Have a blessed Christmas!

-Gerry


----------



## 33706 (Mar 5, 2008)

My first reaction is *'why not make our own*?' 




Easy!


----------



## ajosephg (Aug 25, 2008)

Well--there is a big difference between putting something up for sale, and making a sale. Like if I put my house on the market for a million dollars and actually getting somebody to pay it.


----------



## TopamaxSurvivor (May 2, 2008)

Looks like he has a knack for locating fools http://www.ebay.co.uk/itm/ws/eBayISAPI.dll?ViewItem&item=350511934376


----------



## HalDougherty (Jul 15, 2009)

Click on the feedback # after his user name and you'll see items listed that he sold and got feedback on.
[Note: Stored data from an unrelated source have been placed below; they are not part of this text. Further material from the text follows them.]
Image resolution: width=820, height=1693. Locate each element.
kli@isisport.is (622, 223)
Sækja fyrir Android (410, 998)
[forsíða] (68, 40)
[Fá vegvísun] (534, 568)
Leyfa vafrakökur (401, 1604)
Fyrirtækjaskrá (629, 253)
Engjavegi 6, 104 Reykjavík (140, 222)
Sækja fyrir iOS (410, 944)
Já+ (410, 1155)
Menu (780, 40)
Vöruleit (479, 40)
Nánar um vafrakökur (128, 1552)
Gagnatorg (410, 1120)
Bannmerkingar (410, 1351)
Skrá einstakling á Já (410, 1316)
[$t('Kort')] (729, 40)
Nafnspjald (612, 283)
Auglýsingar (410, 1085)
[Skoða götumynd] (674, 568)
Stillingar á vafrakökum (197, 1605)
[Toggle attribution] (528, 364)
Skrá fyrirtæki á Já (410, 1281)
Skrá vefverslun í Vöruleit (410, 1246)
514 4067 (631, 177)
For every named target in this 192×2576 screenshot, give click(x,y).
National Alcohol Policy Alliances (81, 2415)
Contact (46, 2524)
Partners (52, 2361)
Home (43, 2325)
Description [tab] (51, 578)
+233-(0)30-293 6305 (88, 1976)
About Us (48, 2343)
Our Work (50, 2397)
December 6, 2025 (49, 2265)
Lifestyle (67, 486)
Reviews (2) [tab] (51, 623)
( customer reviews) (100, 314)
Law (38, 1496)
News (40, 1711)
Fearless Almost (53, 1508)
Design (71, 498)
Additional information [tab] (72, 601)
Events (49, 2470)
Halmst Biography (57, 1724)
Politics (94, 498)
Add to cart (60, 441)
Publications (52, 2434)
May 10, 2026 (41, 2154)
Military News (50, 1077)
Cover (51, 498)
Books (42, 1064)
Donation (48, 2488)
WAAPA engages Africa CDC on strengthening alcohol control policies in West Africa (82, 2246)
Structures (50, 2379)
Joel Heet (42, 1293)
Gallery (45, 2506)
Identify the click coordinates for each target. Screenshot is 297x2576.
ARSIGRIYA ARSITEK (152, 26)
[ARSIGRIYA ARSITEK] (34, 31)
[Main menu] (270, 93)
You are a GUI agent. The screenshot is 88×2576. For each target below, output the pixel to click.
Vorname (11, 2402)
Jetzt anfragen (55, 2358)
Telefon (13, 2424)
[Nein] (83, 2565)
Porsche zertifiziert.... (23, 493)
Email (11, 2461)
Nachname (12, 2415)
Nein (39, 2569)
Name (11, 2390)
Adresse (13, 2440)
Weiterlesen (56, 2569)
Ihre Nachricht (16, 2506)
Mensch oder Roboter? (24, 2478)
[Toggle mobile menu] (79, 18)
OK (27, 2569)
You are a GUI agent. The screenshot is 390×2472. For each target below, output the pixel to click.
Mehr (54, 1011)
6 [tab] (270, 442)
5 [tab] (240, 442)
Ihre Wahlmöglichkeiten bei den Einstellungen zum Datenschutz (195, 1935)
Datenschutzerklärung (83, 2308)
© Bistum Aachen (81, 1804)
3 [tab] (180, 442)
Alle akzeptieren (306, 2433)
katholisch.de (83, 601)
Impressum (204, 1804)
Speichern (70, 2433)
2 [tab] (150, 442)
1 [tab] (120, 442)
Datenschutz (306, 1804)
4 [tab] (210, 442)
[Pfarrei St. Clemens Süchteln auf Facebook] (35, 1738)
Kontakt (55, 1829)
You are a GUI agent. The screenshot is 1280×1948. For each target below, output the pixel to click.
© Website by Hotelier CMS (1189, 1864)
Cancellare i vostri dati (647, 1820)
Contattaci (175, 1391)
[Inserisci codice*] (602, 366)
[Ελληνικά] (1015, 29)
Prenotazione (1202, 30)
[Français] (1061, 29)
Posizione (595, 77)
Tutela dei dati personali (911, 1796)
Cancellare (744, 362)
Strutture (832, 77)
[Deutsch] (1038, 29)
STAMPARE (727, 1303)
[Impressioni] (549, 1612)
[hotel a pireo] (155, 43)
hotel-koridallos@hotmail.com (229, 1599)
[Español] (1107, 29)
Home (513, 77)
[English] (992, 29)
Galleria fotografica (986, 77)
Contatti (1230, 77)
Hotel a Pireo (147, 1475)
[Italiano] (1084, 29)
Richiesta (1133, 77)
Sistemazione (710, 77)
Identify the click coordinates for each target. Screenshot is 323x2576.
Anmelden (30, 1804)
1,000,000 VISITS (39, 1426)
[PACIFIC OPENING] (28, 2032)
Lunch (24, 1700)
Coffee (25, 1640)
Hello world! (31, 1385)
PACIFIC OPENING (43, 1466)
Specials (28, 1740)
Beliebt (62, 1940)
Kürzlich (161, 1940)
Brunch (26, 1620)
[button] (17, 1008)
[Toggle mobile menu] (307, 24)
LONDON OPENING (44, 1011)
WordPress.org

He actually sold a few high dollar wood items, but on the 1st page, I don't see any comments about mushrooms. Just because an item is listed, doesn't mean it will sell…

The auction that impresses me the most is one on etsy… Some seller has a quart jar of sawdust for $20. You'll have to see this auction to believe it. I have burned thousands of dollars worth of this stuff…

www.etsy.com/listing/68854537/


----------



## Tootles (Jul 21, 2011)

Ah but you see, the mushroom is signed and the sawdust comes with a certificate! It's not so much the product as the added value that people are being asked to pay for.

The bit I like about the sawdust is the answer to the question of "when will I receive my items?". Here you go, read this and weep …

All of our items are custom made to order & therefore special time is needed to create & personalize each and every order - Most orders do SHIP within 2-3 weeks but larger orders may take a bit longer. We appreciate your understanding!

Obviously we all need an attitude adjustment. The items we make are just a by-product of the really valuable sawdust that gets produced! Well now I've seen it all.


----------



## Bagtown (Mar 9, 2008)

Well folks, as it turns out I have a fortune down in the shop in my trash can/dust collector separator. Excuse me while I go and print some "Certificates of Authenticity", and get me an Etsy account.

Just checked my calendar and nope, I was wrong. It's not April Fools Day. As a matter of fact it darn near Christmas. So I best get downstairs and get it in high gear and get those presents finished.

Merry Christmas,

Mike


----------



## 280305 (Sep 28, 2008)

I have no idea how many dust collector bags full of "gold" dust have ended up in our gardens!


----------



## Chipncut (Aug 18, 2006)

*I noticed that it says used, I wonder what a new one would cost?*


----------



## Porchfish (Jun 20, 2011)

Well, he makes a nice looking mushroom ! And if one of PT Barnums everyotherman happens to have some cash burning a hole in his pocket , I'm glad a craftsman has a shot at it ! OK a bit pricey, but maybe he can only turn out one a week ! ( :- ) 
Good to see your posts Alistair, I always enjoy what you have to say and what you share with us. I hope you and the family (kit and kin) all have a wonderful "highlands" holiday !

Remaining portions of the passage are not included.